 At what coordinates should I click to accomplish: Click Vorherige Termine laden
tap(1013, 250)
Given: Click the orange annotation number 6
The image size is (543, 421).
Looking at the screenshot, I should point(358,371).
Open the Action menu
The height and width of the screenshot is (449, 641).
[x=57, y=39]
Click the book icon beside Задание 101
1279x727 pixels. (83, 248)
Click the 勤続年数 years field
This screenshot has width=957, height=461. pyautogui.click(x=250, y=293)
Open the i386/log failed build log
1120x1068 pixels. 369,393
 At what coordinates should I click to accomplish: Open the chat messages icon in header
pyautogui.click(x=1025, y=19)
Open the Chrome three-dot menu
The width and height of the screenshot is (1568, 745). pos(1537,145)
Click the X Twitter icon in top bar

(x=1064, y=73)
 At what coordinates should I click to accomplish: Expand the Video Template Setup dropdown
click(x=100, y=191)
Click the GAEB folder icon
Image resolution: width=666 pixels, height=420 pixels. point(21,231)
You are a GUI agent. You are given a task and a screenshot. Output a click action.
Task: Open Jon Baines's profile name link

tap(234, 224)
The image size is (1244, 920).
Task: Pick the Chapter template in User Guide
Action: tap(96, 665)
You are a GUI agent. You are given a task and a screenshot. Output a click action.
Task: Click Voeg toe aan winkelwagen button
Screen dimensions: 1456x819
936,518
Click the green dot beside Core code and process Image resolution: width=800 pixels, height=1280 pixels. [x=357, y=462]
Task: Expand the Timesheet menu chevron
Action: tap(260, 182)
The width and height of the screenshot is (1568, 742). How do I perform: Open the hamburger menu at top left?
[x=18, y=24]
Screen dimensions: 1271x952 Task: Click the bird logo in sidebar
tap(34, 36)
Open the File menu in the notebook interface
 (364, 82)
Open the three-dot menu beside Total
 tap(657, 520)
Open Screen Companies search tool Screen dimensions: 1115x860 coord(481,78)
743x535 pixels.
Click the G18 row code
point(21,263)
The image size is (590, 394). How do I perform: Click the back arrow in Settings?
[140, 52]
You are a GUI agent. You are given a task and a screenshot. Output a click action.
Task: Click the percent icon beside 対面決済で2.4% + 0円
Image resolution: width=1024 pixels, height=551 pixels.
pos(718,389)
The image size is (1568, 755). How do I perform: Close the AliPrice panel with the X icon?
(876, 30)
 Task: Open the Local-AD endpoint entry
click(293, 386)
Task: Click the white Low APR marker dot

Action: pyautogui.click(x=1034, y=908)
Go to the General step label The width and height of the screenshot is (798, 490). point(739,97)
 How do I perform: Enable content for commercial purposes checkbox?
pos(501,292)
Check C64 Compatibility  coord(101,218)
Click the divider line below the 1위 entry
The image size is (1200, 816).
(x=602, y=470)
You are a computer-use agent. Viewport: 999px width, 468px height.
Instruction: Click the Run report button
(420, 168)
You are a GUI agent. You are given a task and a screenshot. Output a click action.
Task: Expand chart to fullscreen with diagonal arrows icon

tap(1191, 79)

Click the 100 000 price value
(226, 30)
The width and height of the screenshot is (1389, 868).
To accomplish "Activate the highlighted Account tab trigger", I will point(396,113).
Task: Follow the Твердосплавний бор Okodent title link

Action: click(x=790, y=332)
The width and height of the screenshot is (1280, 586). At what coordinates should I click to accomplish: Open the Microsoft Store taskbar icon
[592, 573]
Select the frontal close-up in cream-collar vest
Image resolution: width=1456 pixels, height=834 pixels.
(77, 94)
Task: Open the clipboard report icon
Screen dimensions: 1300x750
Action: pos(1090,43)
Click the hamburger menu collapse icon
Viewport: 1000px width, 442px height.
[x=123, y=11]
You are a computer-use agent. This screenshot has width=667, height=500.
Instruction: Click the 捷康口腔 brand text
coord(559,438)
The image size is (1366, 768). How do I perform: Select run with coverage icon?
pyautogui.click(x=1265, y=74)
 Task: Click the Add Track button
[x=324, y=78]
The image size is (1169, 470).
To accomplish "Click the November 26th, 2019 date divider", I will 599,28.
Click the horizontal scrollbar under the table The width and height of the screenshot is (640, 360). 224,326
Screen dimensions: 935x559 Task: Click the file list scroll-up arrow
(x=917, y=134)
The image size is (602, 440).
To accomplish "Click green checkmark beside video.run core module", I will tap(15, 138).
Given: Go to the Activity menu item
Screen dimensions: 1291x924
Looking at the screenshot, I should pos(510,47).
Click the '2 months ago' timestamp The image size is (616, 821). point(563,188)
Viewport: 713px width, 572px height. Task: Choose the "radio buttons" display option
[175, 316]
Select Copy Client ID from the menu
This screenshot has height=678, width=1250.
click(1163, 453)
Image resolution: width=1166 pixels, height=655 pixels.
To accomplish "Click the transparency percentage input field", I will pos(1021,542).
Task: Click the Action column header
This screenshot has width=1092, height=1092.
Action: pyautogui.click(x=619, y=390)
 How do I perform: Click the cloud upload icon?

------------------------------------

→ Task requirements
Each record is to be retyped exactly as written.

→ Written answer
 At what coordinates should I click to accomplish: Click Vorherige Termine laden
tap(1013, 250)
Given: Click the orange annotation number 6
The image size is (543, 421).
Looking at the screenshot, I should point(358,371).
Open the Action menu
The height and width of the screenshot is (449, 641).
[x=57, y=39]
Click the book icon beside Задание 101
1279x727 pixels. (83, 248)
Click the 勤続年数 years field
This screenshot has width=957, height=461. pyautogui.click(x=250, y=293)
Open the i386/log failed build log
1120x1068 pixels. 369,393
 At what coordinates should I click to accomplish: Open the chat messages icon in header
pyautogui.click(x=1025, y=19)
Open the Chrome three-dot menu
The width and height of the screenshot is (1568, 745). pos(1537,145)
Click the X Twitter icon in top bar

(x=1064, y=73)
 At what coordinates should I click to accomplish: Expand the Video Template Setup dropdown
click(x=100, y=191)
Click the GAEB folder icon
Image resolution: width=666 pixels, height=420 pixels. point(21,231)
You are a GUI agent. You are given a task and a screenshot. Output a click action.
Task: Open Jon Baines's profile name link

tap(234, 224)
The image size is (1244, 920).
Task: Pick the Chapter template in User Guide
Action: tap(96, 665)
You are a GUI agent. You are given a task and a screenshot. Output a click action.
Task: Click Voeg toe aan winkelwagen button
Screen dimensions: 1456x819
936,518
Click the green dot beside Core code and process Image resolution: width=800 pixels, height=1280 pixels. [x=357, y=462]
Task: Expand the Timesheet menu chevron
Action: tap(260, 182)
The width and height of the screenshot is (1568, 742). How do I perform: Open the hamburger menu at top left?
[x=18, y=24]
Screen dimensions: 1271x952 Task: Click the bird logo in sidebar
tap(34, 36)
Open the File menu in the notebook interface
 (364, 82)
Open the three-dot menu beside Total
 tap(657, 520)
Open Screen Companies search tool Screen dimensions: 1115x860 coord(481,78)
743x535 pixels.
Click the G18 row code
point(21,263)
The image size is (590, 394). How do I perform: Click the back arrow in Settings?
[140, 52]
You are a GUI agent. You are given a task and a screenshot. Output a click action.
Task: Click the percent icon beside 対面決済で2.4% + 0円
Image resolution: width=1024 pixels, height=551 pixels.
pos(718,389)
The image size is (1568, 755). How do I perform: Close the AliPrice panel with the X icon?
(876, 30)
 Task: Open the Local-AD endpoint entry
click(293, 386)
Task: Click the white Low APR marker dot

Action: pyautogui.click(x=1034, y=908)
Go to the General step label The width and height of the screenshot is (798, 490). point(739,97)
 How do I perform: Enable content for commercial purposes checkbox?
pos(501,292)
Check C64 Compatibility  coord(101,218)
Click the divider line below the 1위 entry
The image size is (1200, 816).
(x=602, y=470)
You are a computer-use agent. Viewport: 999px width, 468px height.
Instruction: Click the Run report button
(420, 168)
You are a GUI agent. You are given a task and a screenshot. Output a click action.
Task: Expand chart to fullscreen with diagonal arrows icon

tap(1191, 79)

Click the 100 000 price value
(226, 30)
The width and height of the screenshot is (1389, 868).
To accomplish "Activate the highlighted Account tab trigger", I will point(396,113).
Task: Follow the Твердосплавний бор Okodent title link

Action: click(x=790, y=332)
The width and height of the screenshot is (1280, 586). At what coordinates should I click to accomplish: Open the Microsoft Store taskbar icon
[592, 573]
Select the frontal close-up in cream-collar vest
Image resolution: width=1456 pixels, height=834 pixels.
(77, 94)
Task: Open the clipboard report icon
Screen dimensions: 1300x750
Action: pos(1090,43)
Click the hamburger menu collapse icon
Viewport: 1000px width, 442px height.
[x=123, y=11]
You are a computer-use agent. This screenshot has width=667, height=500.
Instruction: Click the 捷康口腔 brand text
coord(559,438)
The image size is (1366, 768). How do I perform: Select run with coverage icon?
pyautogui.click(x=1265, y=74)
 Task: Click the Add Track button
[x=324, y=78]
The image size is (1169, 470).
To accomplish "Click the November 26th, 2019 date divider", I will 599,28.
Click the horizontal scrollbar under the table The width and height of the screenshot is (640, 360). 224,326
Screen dimensions: 935x559 Task: Click the file list scroll-up arrow
(x=917, y=134)
The image size is (602, 440).
To accomplish "Click green checkmark beside video.run core module", I will tap(15, 138).
Given: Go to the Activity menu item
Screen dimensions: 1291x924
Looking at the screenshot, I should pos(510,47).
Click the '2 months ago' timestamp The image size is (616, 821). point(563,188)
Viewport: 713px width, 572px height. Task: Choose the "radio buttons" display option
[175, 316]
Select Copy Client ID from the menu
This screenshot has height=678, width=1250.
click(1163, 453)
Image resolution: width=1166 pixels, height=655 pixels.
To accomplish "Click the transparency percentage input field", I will pos(1021,542).
Task: Click the Action column header
This screenshot has width=1092, height=1092.
Action: pyautogui.click(x=619, y=390)
 How do I perform: Click the cloud upload icon?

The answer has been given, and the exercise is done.